Self-managed installation and maintenance > Installation and configuration guide > DataRobot advanced configuration section > Migrate Custom Templates Job

Migrate Custom templates job¶

The code for the custom templates is maintained in a DataRobot proprietary repository. The main artifact from that repository is a container that's responsible for two things: 1. Creating/updating execution environments used by custom templates 2. Creating/updating the custom templates for custom-metrics, custom-applications, and NVIDIA NIM Containers

The custom template code is kept in a separate repository to allow for maintenance independent of the main DataRobot repository. This allows updating on-prem instantiations with the custom templates updates without updating the entire DataRobot application. The separate repository also has the benefits of allowing more focused testing of the template code.

As of DataRobot 11.1.1, there are four execution environments. The list is subject to change over time.

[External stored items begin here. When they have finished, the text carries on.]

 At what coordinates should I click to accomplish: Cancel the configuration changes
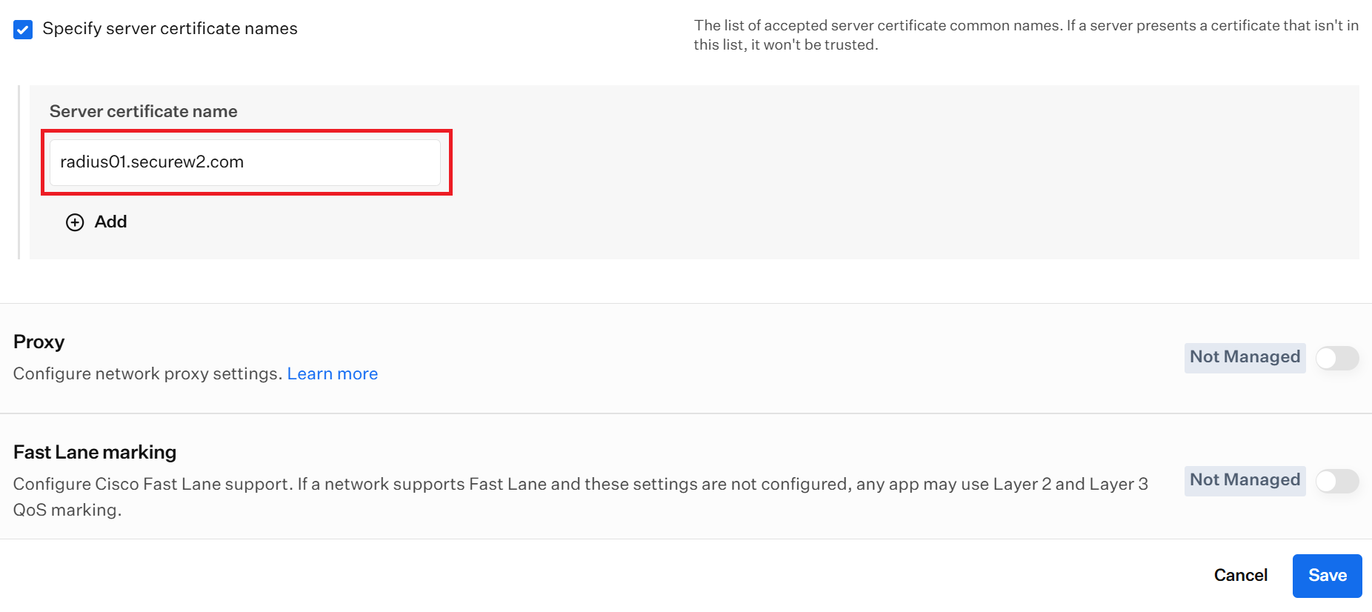pos(1240,575)
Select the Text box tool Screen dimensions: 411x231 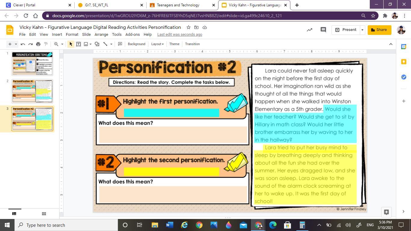click(x=79, y=44)
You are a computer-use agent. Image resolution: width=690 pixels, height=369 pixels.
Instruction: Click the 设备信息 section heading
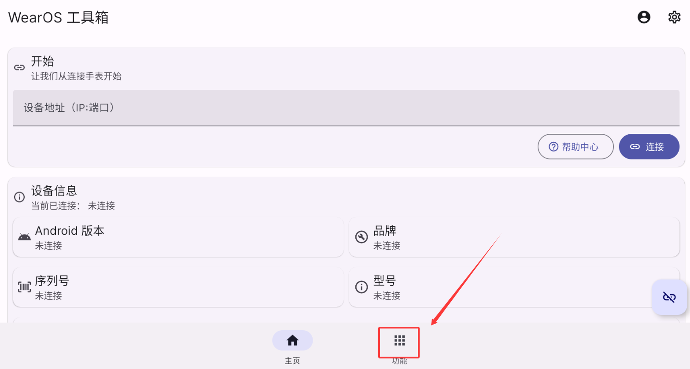click(54, 191)
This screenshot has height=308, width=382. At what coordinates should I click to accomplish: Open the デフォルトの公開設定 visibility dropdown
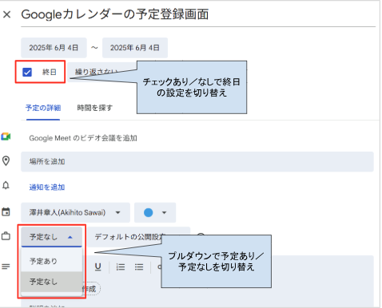point(138,237)
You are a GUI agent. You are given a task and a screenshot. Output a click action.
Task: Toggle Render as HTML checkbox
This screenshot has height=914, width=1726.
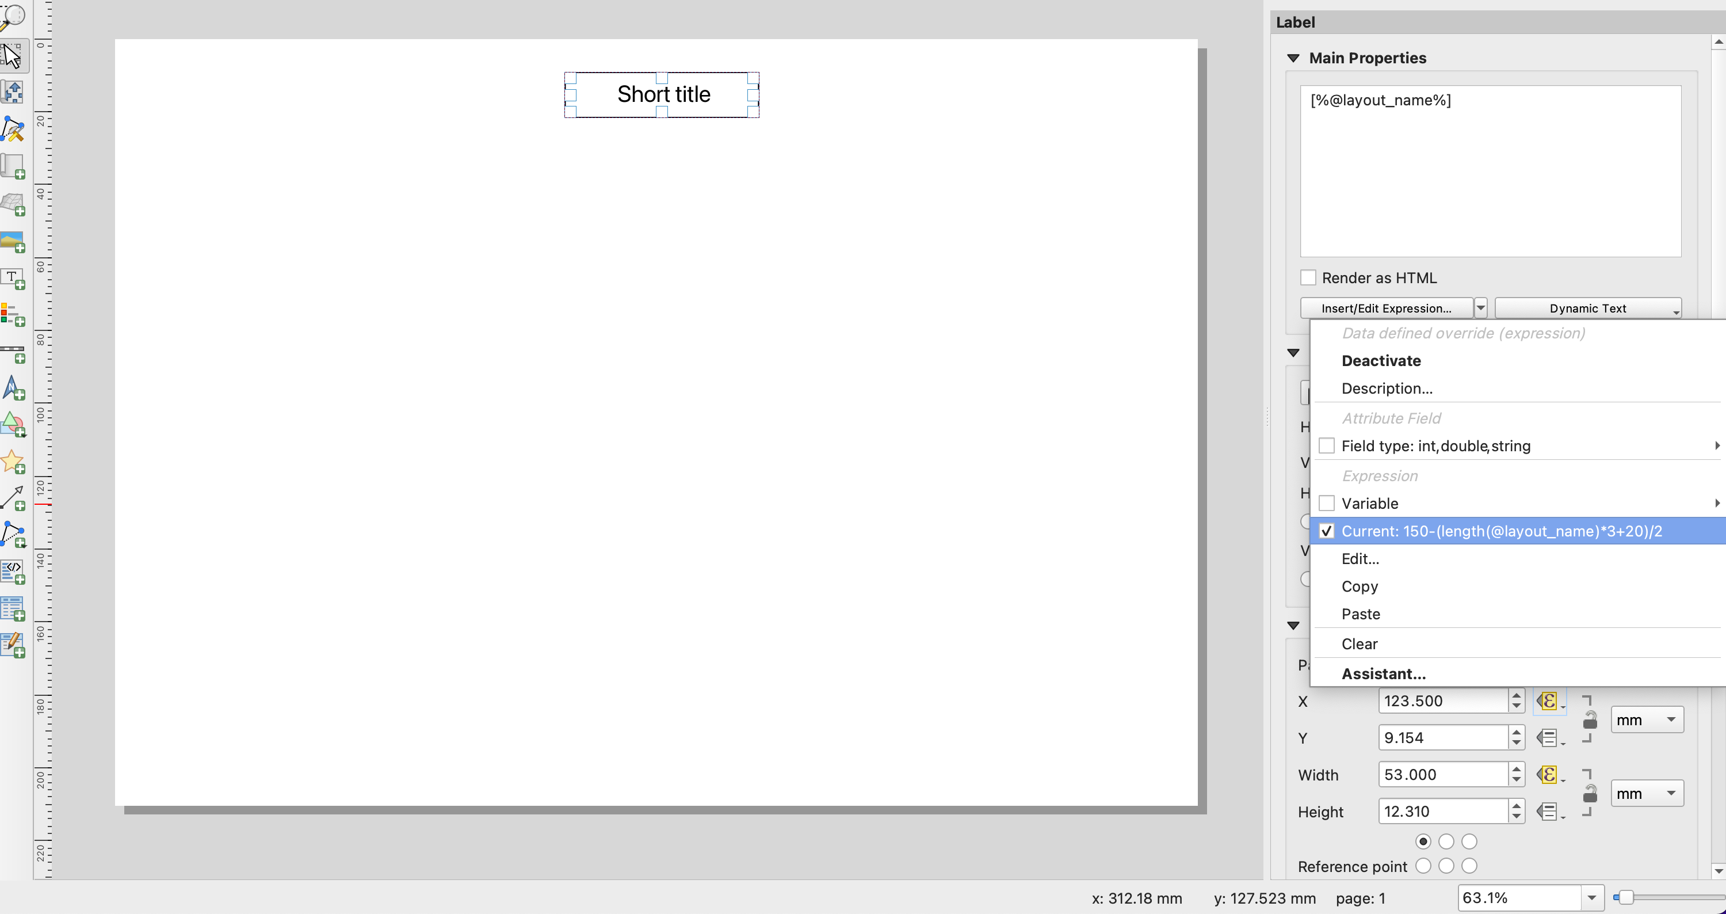click(x=1309, y=277)
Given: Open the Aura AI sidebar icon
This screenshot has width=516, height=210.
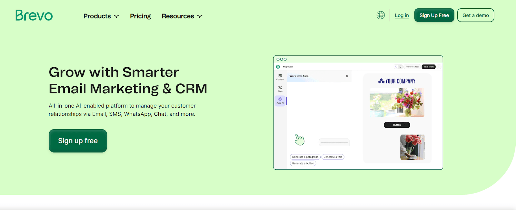Looking at the screenshot, I should point(280,100).
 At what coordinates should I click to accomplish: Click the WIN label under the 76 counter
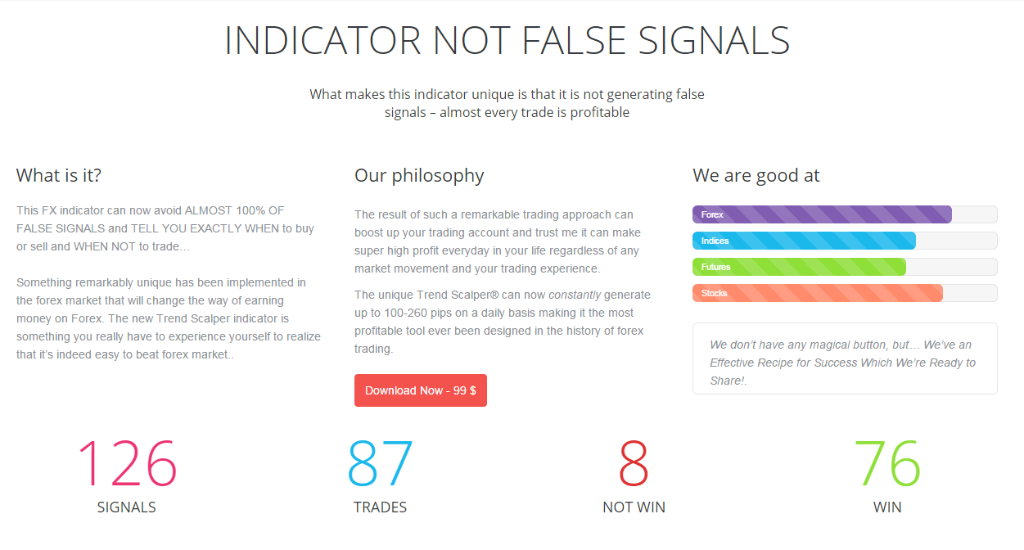pyautogui.click(x=887, y=507)
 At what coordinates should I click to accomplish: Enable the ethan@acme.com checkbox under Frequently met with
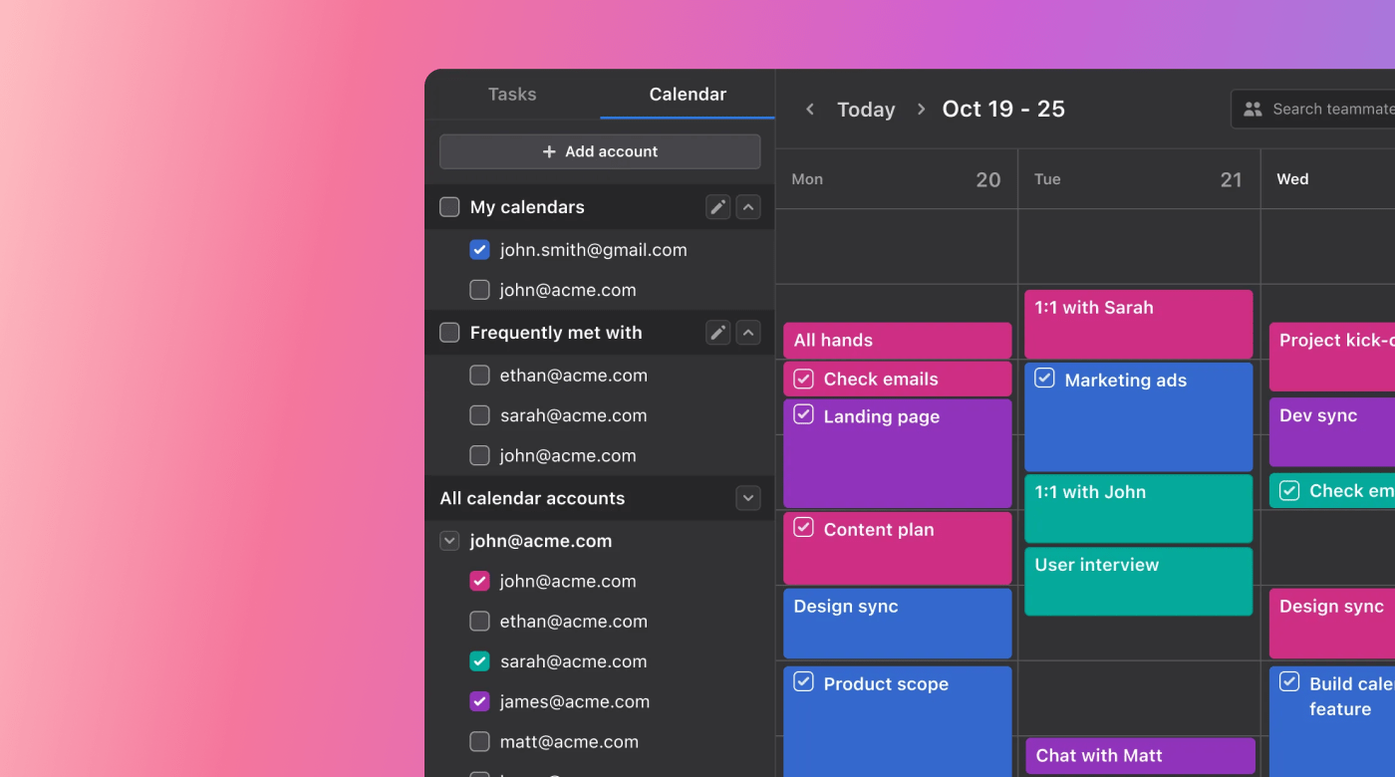(479, 376)

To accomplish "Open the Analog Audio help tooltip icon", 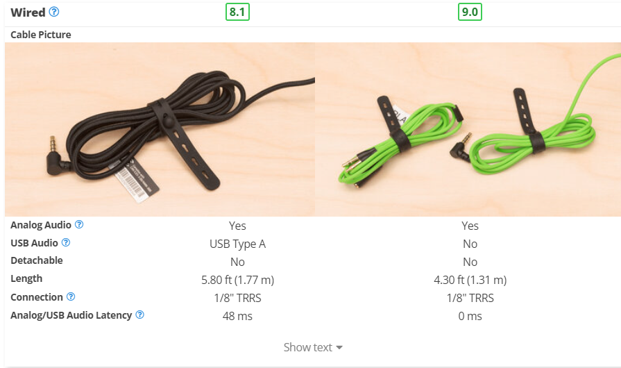I will pos(79,225).
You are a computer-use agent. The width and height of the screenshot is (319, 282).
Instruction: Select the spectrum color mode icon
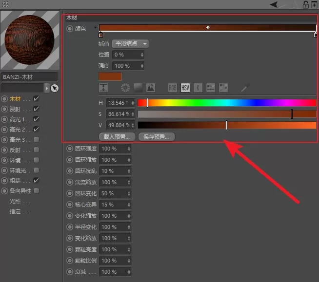click(x=138, y=88)
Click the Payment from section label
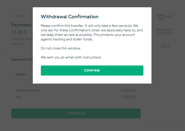Screen dimensions: 185x131 [22, 59]
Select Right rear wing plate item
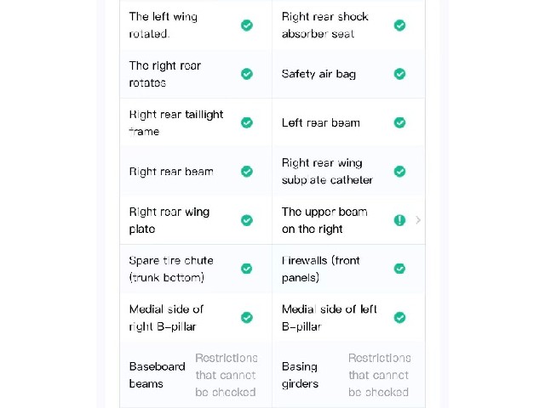The height and width of the screenshot is (408, 545). click(x=196, y=220)
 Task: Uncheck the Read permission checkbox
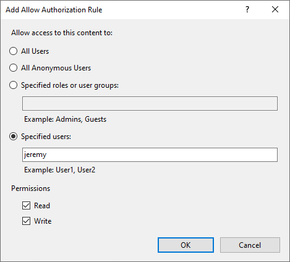pyautogui.click(x=26, y=205)
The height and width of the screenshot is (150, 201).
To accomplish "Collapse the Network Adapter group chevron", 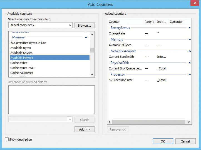I will (x=190, y=51).
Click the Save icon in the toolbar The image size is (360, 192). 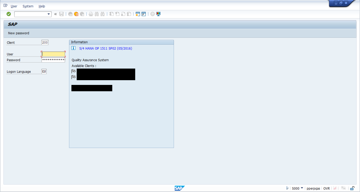click(61, 14)
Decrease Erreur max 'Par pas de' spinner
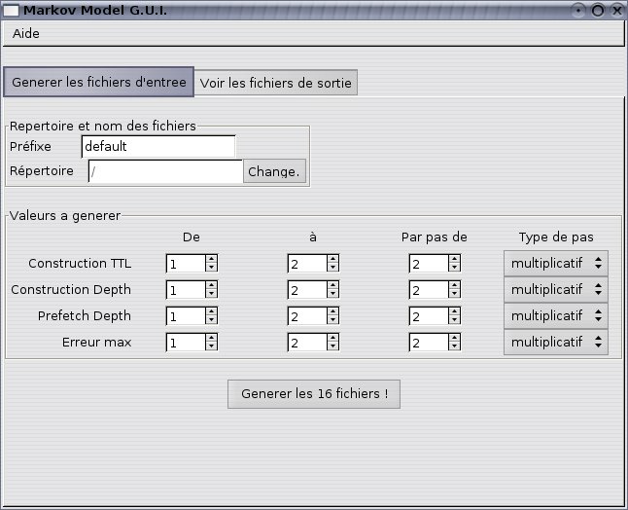Screen dimensions: 628x510 click(454, 346)
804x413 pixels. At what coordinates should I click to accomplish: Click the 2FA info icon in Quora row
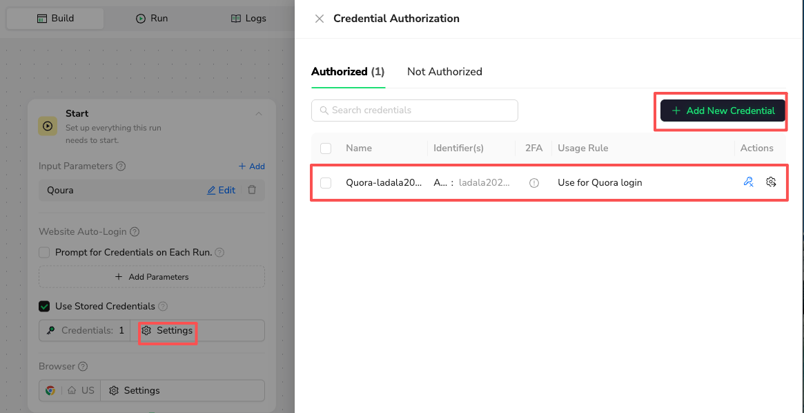[x=533, y=183]
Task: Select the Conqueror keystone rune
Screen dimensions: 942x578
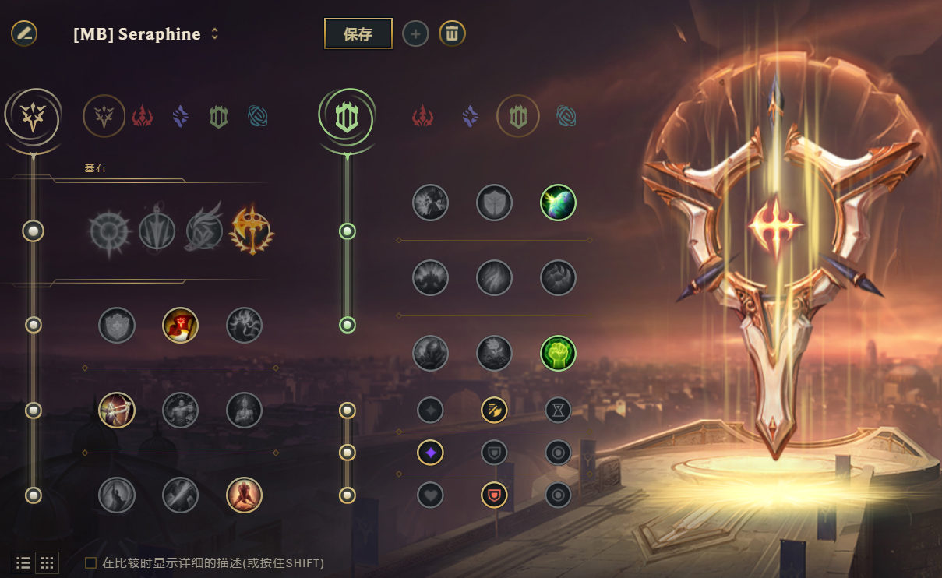Action: (252, 231)
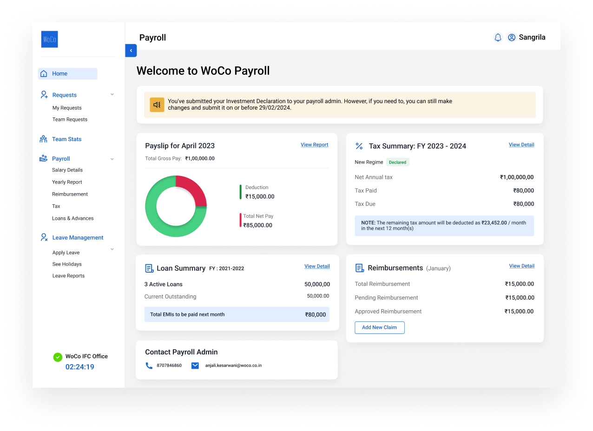Click the Loan Summary document icon
Screen dimensions: 593x431
pyautogui.click(x=149, y=268)
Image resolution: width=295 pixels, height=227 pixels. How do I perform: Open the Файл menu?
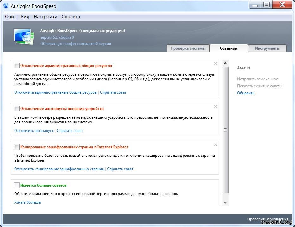pyautogui.click(x=11, y=17)
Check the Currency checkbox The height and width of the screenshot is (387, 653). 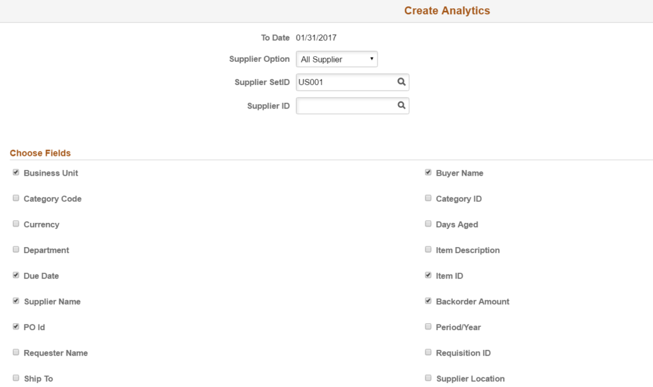[x=15, y=223]
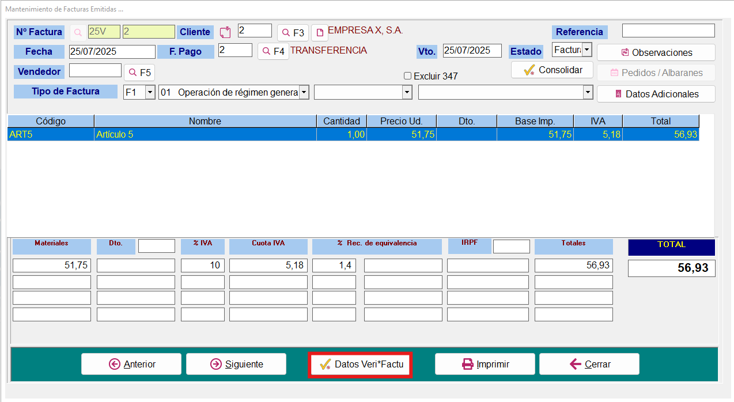Open client file via clipboard icon
734x402 pixels.
(225, 32)
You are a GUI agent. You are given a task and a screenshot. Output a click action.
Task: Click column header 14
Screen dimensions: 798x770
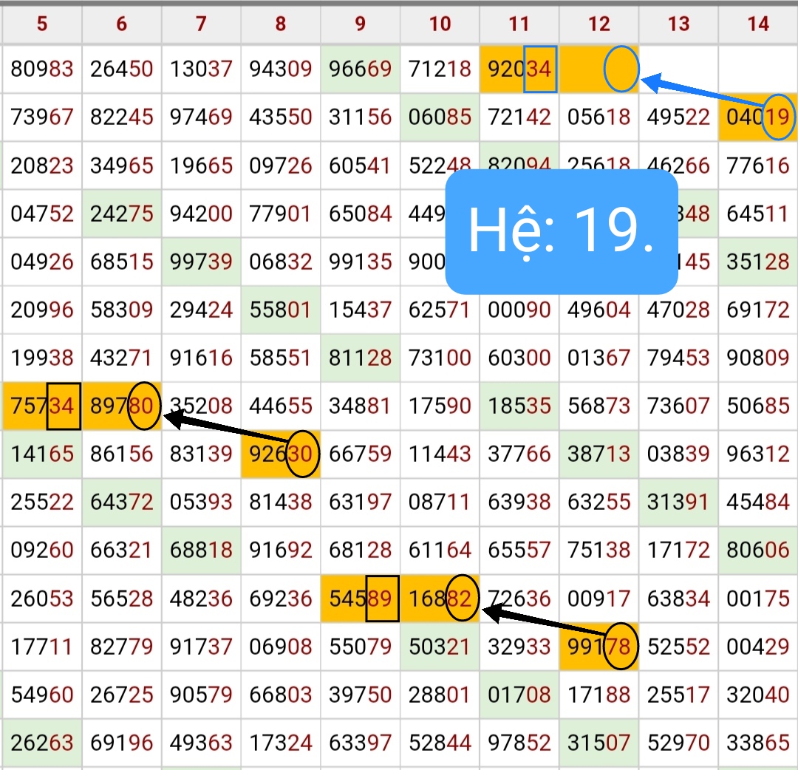(758, 24)
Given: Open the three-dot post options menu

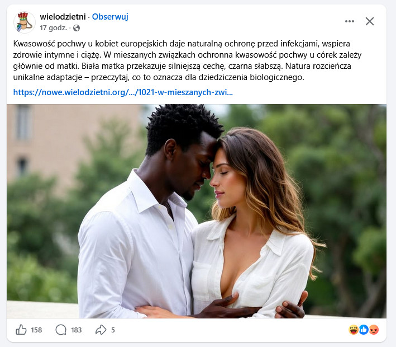Looking at the screenshot, I should coord(350,21).
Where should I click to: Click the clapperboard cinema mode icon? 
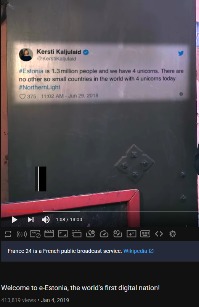click(49, 234)
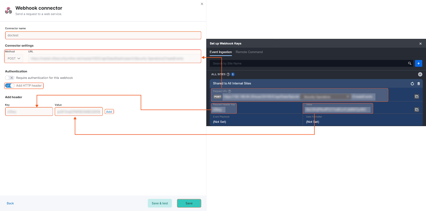Open the POST method dropdown
Screen dimensions: 426x211
click(14, 59)
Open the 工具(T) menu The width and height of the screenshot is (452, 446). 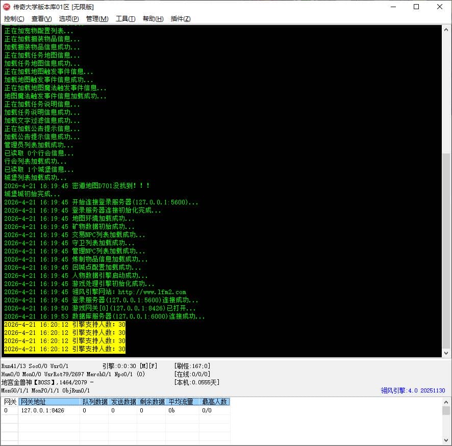pyautogui.click(x=125, y=19)
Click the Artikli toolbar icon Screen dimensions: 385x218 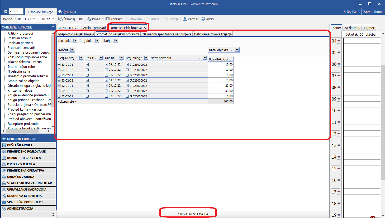pos(203,19)
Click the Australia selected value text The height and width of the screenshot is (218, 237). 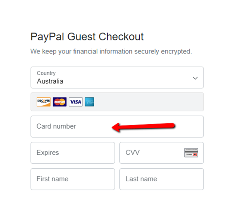[x=50, y=81]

Included execution environments¶

[DataRobot] NodeJS 22.14.0 Applications Base
[DataRobot] Python 3.11 Custom Metrics
[DataRobot] Python 3.12 Applications Base
DRUM NIM Sidecar

There are more than a hundred custom templates with a variety of template types. These templates are created/updated as required when the migration is done.

Execution¶

The custom templates installation/migration means running the datarobot-custom-templates container which contains the information required to create/update the execution environments and custom templates. The use of an admin API key is required, because normal users can't manage globally provided templates. Here's a sample of the required permissions for successfully installing/migrating the custom templates: * Enable Admin Api Access * Enable Custom Templates (Enabled by default) * Enable Custom Jobs Template Gallery (Enabled by default) * Can Manage Public Custom Environments * Enable Resource Bundles

The following table highlights some of the options available in the container that help control the installation behavior. The container's --help option provides the most accurate information, and takes precedence over the table with regard to functionality and accuracy.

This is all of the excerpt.